Éditions Prima (Collection gauloise ; no 10p. 32-39).

vi

La Surprise de dame Jeanne.


L’aubergiste resté seul, avait continué à comparer les vertus de son vin aux bienfaits de sa fine, si bien qu’à force de comparaisons, il avait fini par s’endormir, couché sur la table, la tête entre ses mains.

Cette heureuse circonstance avait fait qu’il ne s’était pas aperçu de la longueur du temps passé par Me Robert pour aller chercher les cigares dont il avait parlé.

À la vérité, le notaire se souciait peu des cigares, encore moins à présent qu’en quittant son hôte. Il savait que celui-ci lorsqu’il allait monter chez la servante, devait y trouver sa légitime épouse et, d’après ce que lui avait confié Adèle, dame Jeanne avait résolu de ne se faire connaître qu’après que son mari ait été convaincu de l’avoir trompée.

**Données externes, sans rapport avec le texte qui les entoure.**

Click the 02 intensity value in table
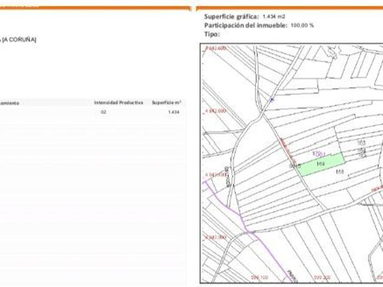Screen dimensions: 383x287 point(104,112)
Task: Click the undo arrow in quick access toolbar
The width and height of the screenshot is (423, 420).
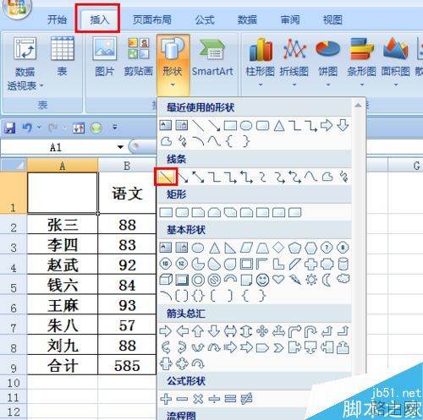Action: tap(27, 128)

Immédiatement, le notaire en avait profité pour concevoir un plan nouveau qu’il avait hâte de mettre à exécution.

Mais, pour cela, il fallait que maître Honoré ne montât pas à la chambre d’Adèle.

Me Robert ne s’effrayait pas de cela. Qu’était-ce pour un homme comme lui qui venait, par surprise, de ravir la vertu à une brave servante, laquelle se croyait en toute sécurité dans le lit de sa patronne.

Non, certes, cela n’avait rien d’effrayant, ni de difficile.

Peut-être suffirait-il simplement, pour y arriver, de faire boire encore un peu le pauvre aubergiste, qui, une fois endormi par l’ivresse, oublierait complètement son rendez-vous avec Adèle.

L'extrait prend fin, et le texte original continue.